Principal Investigators: Masashi Yanagisawa & Hiromasa Funato
Disturbance of sleep/wake is not only a major medical and social problem by itself, but also a major risk factor for lifestyle diseases. Sleep problems can manifest as the major symptom in various neurological and psychiatric disorders. In recent years, the executive neural circuits and chemistry for sleep/wake switching have been actively studied, including those involving the hypothalamic neuropeptide orexin. However, the very fundamental mechanism of sleep/wake regulation, including the question as to what is the neural substrate for “sleepiness,” still remains mystery. Phenomenologically, sleep/wake is described to be influenced by three conceptually separate forces: 1) the circadian regulation from the suprachiasmatic nucleus; 2) the homeostatic regulation according to the sleep amount and quality in the recent past; and 3) the regulation by arousing emotive states. The exact mechanism and neuronal substrate for these pathways essentially remain as a black box. Even the basic question remains unanswered as to whether the supposed sleep homeostat is localized in a specific brain site or distributed throughout the brain.
Over 10 years of orexin research has convinced us that we have to boldly take new approaches to gain fundamental insights on the mechanism of sleep/wake regulation. Our approaches include real-time visualization and manipulation of the activity of multiple neurons within the sleep/wake regulatory circuits in freely behaving mice. We also carry out a large-scale forward genetic screen in a mutagenized cohort of mice, looking for new genes directly responsible for sleep/wake regulation. In a translational front, we aim at discovering and developing orexin receptor agonists in order to treat narcolepsy and other conditions associated with excessive sleepiness.
In 1988, Masashi Yanagisawa identified for the first time in the world the important role that endothelin plays on the cardiovascular system while at the University of Tsukuba. Ten years later, he showed that sleep/wakefulness is controlled by a single neuropeptide with his discovery of orexin. From 2001, he energetically pressed forward with ligand identification of orphan receptors for six years through the ERATO project. Yanagisawa succeeded in the identification of the endogenous ligand for the GPR103 orphan receptor, which is involved in the regulation of appetite and blood pressure. He was also successful in isolating and identifying the novel ligands (NPB/NPW) for the GPR7 orphan receptor. It has become clear that these neuropeptides play an important role in the regulation of energy metabolism and stress responses, emotions, etc.
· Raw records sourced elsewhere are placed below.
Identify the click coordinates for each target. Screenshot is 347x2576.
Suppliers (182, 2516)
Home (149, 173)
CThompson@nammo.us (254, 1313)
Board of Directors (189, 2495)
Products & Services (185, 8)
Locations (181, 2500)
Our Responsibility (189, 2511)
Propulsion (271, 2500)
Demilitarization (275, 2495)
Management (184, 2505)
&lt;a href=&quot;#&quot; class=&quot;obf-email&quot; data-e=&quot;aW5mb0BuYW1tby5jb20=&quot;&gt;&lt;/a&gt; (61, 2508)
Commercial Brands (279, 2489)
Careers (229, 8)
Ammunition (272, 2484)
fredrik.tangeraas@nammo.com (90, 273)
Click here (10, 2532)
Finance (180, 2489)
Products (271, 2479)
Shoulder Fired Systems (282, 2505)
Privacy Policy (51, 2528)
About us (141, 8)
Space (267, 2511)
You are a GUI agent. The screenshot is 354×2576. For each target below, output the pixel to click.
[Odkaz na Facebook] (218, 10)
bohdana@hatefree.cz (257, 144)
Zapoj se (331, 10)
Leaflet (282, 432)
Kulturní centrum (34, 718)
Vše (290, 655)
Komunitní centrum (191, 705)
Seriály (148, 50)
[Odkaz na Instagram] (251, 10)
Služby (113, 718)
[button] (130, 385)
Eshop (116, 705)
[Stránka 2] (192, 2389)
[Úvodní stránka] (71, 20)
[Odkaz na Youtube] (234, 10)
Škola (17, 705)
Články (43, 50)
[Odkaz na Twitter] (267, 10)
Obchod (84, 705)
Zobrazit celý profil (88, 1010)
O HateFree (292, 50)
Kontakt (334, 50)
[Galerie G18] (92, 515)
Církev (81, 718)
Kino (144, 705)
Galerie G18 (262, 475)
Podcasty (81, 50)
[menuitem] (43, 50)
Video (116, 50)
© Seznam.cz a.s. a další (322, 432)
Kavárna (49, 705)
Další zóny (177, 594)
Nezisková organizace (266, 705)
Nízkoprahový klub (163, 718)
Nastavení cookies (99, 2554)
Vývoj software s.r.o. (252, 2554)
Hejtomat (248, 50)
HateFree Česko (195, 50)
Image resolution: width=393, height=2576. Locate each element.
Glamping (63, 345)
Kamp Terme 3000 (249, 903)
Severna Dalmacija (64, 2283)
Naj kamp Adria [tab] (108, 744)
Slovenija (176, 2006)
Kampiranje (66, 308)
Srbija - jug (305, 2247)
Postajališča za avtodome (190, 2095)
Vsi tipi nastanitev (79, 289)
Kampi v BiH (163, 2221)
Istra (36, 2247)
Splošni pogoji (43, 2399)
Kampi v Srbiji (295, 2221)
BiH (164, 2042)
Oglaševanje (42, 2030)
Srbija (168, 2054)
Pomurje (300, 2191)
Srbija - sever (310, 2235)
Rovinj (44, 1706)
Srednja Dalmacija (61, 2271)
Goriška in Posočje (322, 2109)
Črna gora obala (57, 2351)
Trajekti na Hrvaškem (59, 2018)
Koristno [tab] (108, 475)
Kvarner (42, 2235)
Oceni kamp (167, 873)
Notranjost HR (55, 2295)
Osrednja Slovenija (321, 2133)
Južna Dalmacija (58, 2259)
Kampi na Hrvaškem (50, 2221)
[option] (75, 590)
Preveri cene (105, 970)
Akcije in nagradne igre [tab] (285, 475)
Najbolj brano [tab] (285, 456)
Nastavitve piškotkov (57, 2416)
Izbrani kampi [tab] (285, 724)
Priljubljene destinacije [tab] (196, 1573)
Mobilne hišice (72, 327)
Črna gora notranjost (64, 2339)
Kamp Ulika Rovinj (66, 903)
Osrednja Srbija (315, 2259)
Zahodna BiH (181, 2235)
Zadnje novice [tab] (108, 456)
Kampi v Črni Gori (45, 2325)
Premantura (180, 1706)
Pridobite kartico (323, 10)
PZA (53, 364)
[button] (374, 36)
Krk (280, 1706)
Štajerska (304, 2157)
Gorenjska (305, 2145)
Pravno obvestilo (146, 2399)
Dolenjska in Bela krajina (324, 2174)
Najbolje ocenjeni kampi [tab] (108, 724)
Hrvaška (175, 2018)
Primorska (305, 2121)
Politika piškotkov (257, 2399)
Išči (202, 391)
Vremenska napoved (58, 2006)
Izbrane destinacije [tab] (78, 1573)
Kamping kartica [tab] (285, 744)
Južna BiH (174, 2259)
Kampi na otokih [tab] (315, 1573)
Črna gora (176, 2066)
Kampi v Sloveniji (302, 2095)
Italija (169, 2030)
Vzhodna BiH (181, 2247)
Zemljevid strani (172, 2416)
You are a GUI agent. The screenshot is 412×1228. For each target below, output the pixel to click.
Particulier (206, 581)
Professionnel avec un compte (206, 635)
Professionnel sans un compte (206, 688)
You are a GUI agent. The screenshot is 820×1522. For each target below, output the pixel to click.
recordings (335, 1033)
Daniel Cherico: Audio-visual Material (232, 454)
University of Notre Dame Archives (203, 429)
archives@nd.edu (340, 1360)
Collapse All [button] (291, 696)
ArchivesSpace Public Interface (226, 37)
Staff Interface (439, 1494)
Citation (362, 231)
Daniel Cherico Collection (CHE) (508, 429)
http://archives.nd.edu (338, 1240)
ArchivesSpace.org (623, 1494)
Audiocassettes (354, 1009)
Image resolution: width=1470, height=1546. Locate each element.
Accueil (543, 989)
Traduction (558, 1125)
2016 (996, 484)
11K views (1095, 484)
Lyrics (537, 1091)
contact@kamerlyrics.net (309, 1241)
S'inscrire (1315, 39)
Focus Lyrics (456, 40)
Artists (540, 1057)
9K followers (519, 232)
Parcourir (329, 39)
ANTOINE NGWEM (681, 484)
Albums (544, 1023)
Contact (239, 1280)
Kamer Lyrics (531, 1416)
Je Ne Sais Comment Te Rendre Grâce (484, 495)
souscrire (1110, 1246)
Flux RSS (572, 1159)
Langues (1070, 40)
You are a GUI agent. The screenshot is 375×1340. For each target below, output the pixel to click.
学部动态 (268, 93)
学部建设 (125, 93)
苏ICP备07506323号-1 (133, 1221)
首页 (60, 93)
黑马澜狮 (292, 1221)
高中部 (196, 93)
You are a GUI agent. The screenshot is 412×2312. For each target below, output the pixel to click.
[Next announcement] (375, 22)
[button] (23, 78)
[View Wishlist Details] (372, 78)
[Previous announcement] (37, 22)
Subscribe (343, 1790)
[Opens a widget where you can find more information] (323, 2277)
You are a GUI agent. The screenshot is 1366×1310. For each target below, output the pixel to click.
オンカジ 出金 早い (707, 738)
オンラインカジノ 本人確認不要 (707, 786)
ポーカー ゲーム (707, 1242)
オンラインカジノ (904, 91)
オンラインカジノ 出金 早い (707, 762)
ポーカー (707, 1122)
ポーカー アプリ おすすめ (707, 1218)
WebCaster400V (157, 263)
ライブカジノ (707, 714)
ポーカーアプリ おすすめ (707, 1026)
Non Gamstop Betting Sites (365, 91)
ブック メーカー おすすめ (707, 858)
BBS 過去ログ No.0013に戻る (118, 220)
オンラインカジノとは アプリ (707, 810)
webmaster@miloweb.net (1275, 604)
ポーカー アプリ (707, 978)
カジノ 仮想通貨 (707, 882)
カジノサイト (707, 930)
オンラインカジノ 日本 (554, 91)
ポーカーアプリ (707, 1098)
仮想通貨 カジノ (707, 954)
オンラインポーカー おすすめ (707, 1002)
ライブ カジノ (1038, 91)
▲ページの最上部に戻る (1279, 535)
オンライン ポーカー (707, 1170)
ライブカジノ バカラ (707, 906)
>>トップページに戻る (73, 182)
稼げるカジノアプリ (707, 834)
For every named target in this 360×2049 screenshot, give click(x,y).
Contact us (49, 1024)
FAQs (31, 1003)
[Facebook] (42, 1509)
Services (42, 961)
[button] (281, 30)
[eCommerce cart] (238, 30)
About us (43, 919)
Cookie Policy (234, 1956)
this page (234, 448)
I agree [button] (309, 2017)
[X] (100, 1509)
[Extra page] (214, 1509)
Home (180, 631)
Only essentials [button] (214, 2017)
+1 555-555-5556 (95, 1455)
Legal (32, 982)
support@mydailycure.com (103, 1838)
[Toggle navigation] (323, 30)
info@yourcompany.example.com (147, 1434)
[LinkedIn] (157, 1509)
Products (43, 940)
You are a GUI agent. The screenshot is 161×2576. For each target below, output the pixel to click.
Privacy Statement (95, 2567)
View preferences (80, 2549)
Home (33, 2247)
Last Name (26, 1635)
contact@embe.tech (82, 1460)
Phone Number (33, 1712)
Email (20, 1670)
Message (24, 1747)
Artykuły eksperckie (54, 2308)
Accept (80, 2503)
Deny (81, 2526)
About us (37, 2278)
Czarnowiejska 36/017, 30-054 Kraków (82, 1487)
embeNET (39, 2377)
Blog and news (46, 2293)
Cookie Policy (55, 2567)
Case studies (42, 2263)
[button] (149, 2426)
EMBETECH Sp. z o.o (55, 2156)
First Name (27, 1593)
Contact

During his graduate studies at the University of Tokyo, Hiromasa Funato analyzed the accumulation of age-related amyloid β protein. He discovered that amyloid β protein accumulation in the brain begins more than 20 years prior to the onset of Alzheimer's disease, and progresses slowly thereafter. In addition, he found that it is an oligomeric species of amyloid-β protein that accumulates the earliest in the human brain. Also, he revealed the molecular mechanism of initial axonal growth from the habenular nucleus to the interpeduncular nucleus. Afterwards, at the University of Texas he showed that the interpeduncular nucleus plays an important role in REM sleep. While there, he revealed the critical role that the orexin receptor type 2 plays in energy metabolism along with its great potential as a drug target. At Yamaguchi University, he has revealed the gene expression changes that are characteristic to patients and blood relatives with mood disorders.